## Work instruction:
Could you print the listing again exactly, omitting the pictures?
# # # # # # #
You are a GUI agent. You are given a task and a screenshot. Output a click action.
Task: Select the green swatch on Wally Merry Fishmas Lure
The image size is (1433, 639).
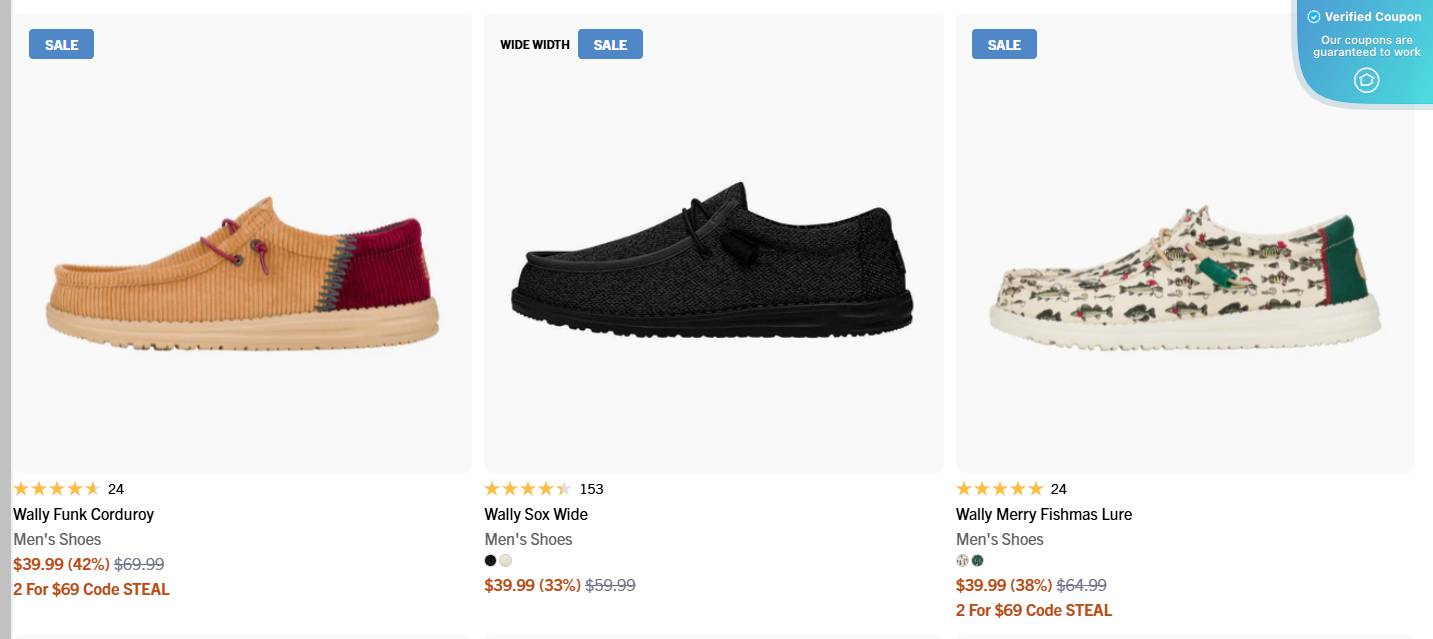(x=977, y=561)
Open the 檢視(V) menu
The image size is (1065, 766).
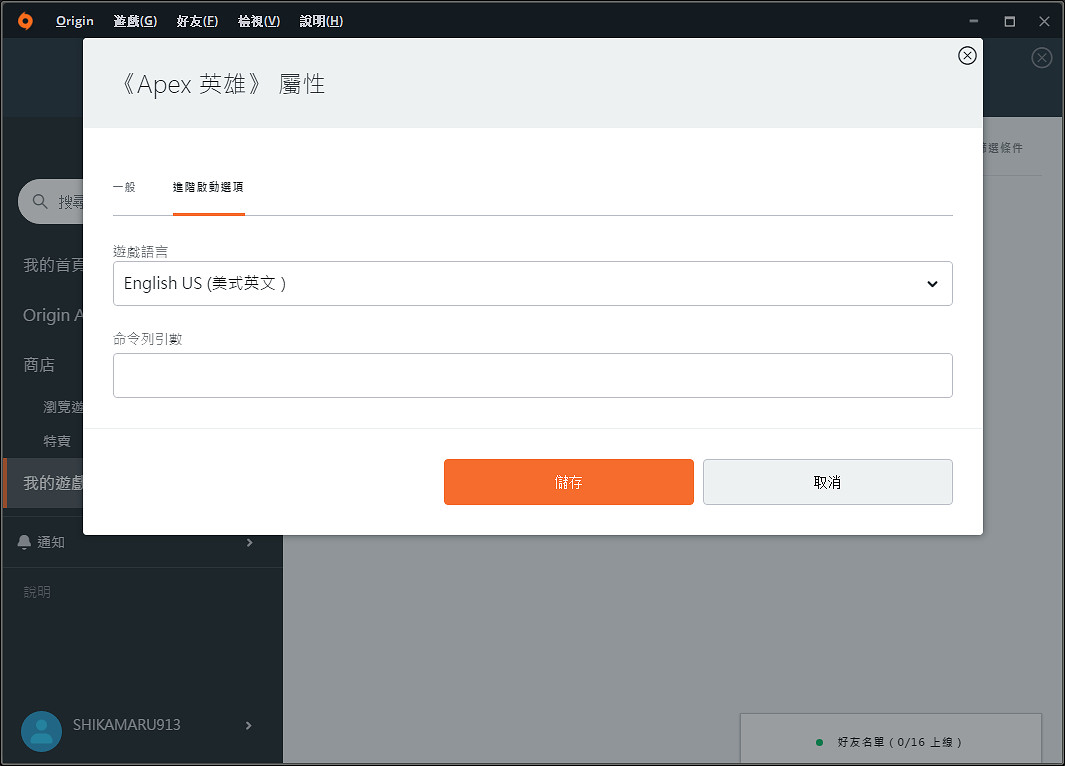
# # # # # # #
## Answer box:
You are a GUI agent. You are given a task and a screenshot. Output a click action.
Task: Select the green swatch on Wally Merry Fishmas Lure
The image size is (1433, 639).
(x=977, y=561)
Open the 檢視(V) menu
The image size is (1065, 766).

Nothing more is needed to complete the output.